**Kutipan:**
--

PROBOLINGGO, PEWARTAPOS.COM – Pemprov Jawa Timur akhirnya membatalkan pembangunan perluasan Pelabuhan Probolinggo Baru, karena dinilai melanggar Undang Undang (UU) No 27 tahun 2007 tentang Pengelolaan Pesisir dan Pulau Pulau Kecil.
Pasal 35 UU 27 tahun 2007 ayat (e) jelas disebutkan dilarang menggunakan cara dan metode yang merusak ekosistem mangrove yang tidak sesuai dengan karakteristik Wilayah Pesisir dan Pulau-Pulau Kecil. Sedangkan ayat (g) juga dilarang menebang mangrove di kawasan konservasi untuk kegiatan industri, pemukiman, dan/atau kegiatan lain.

--

**Daftar Data:**
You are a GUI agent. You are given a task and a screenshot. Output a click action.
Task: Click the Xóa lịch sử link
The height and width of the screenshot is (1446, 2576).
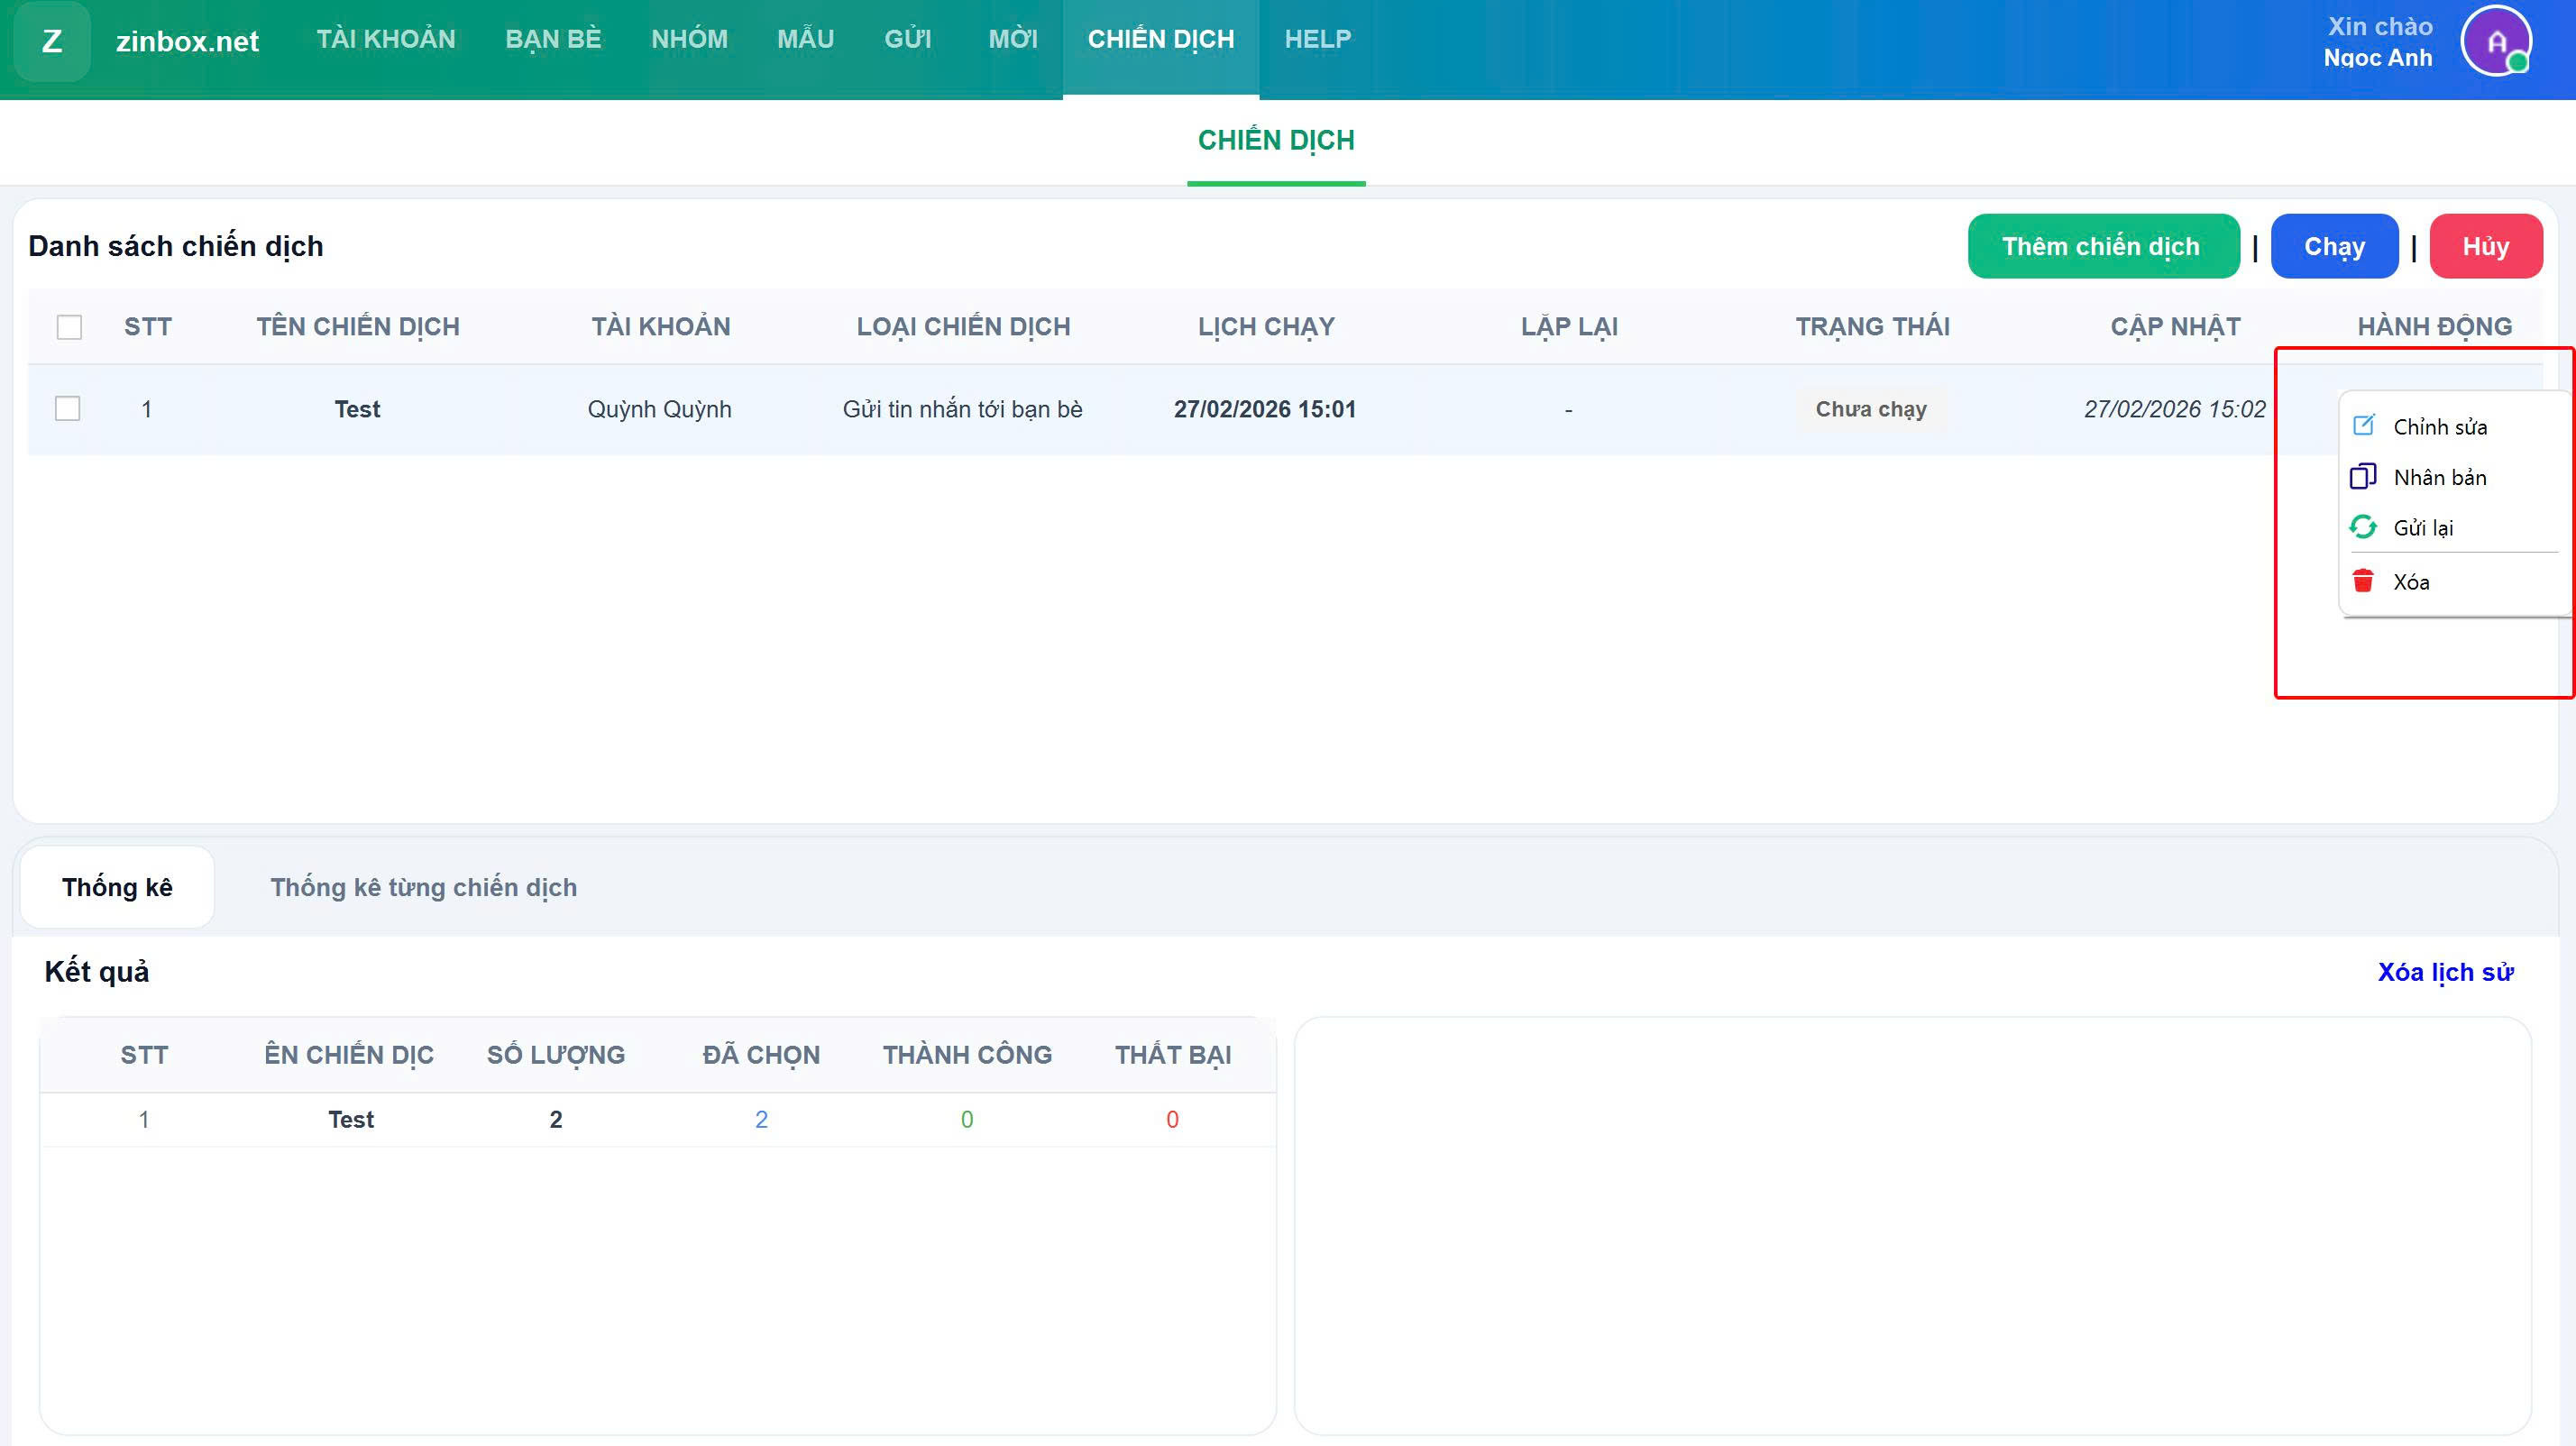click(x=2445, y=972)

--

**Tugas:** Salin lagi bagian kutipan mulai dari "Pasal 35 UU" sampai dengan "dan/atau kegiatan lain.", lalu ganti kata "mangrove" dengan "bakau". Daftar ini berdiri sendiri dan tidak ada hubungannya dengan kutipan.

**Jawaban:**
Pasal 35 UU 27 tahun 2007 ayat (e) jelas disebutkan dilarang menggunakan cara dan metode yang merusak ekosistem bakau yang tidak sesuai dengan karakteristik Wilayah Pesisir dan Pulau-Pulau Kecil. Sedangkan ayat (g) juga dilarang menebang bakau di kawasan konservasi untuk kegiatan industri, pemukiman, dan/atau kegiatan lain.